Error case: invalid input data

This test confirms the workflow fails appropriately when given invalid data.

def test_missing_date_error(tmp_path):
    """Workflow should raise error when dates are missing."""

    test_data = pd.DataFrame({
        "PATIENT_ID": ["p1", "p2", "p3"],
        "ARRIVAL_DATE": ["2024-01-01", "2024-01-01", "2024-01-01"],
        "ARRIVAL_TIME": ["0800", "0900", "1000"],
        "SERVICE_DATE": ["2024-01-01", pd.NaT, "2024-01-01"],
        "SERVICE_TIME": ["0830", "1000", "1045"],
    })

    csv_path = tmp_path / "patients.csv"
    test_data.to_csv(csv_path, index=False)

    # Workflow should fail when calculating wait times with missing dates
    df = import_patient_data(csv_path)
    with pytest.raises(ValueError, match="time data"):
        df = calculate_wait_times(df)

test_that("workflow should raise error when dates are missing", {

  test_data <- tibble::tibble(
    PATIENT_ID   = c("p1", "p2", "p3"),
    ARRIVAL_DATE = c("2024-01-01", "2024-01-01", "2024-01-01"),
    ARRIVAL_TIME = c("0800", "0900", "1000"),
    SERVICE_DATE = c("2024-01-01", NA, "2024-01-01"),
    SERVICE_TIME = c("0830", "1000", "1045")

DATA EXCERPT:
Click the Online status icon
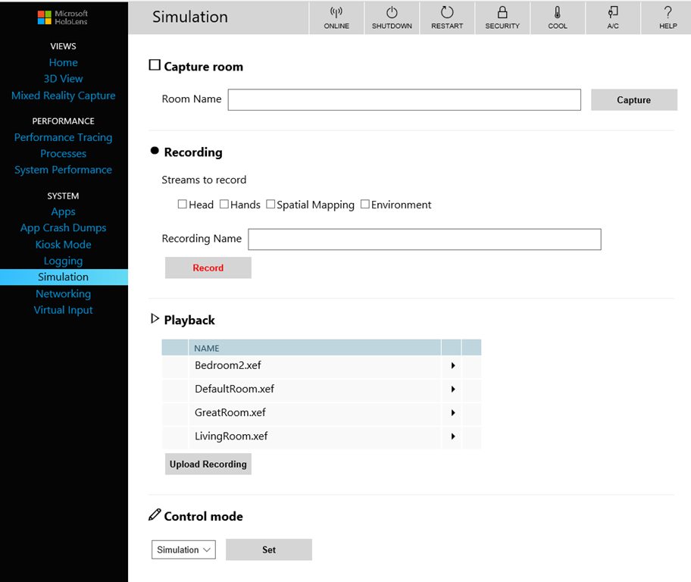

REQUIRED ACTION: In the test excerpt, what exception must the Python version of the test see when calculate_wait_times runs on the data with a missing service date? The data is separate material with no connection to the test excerpt.

EXERCISE OUTPUT: A ValueError whose message matches "time data".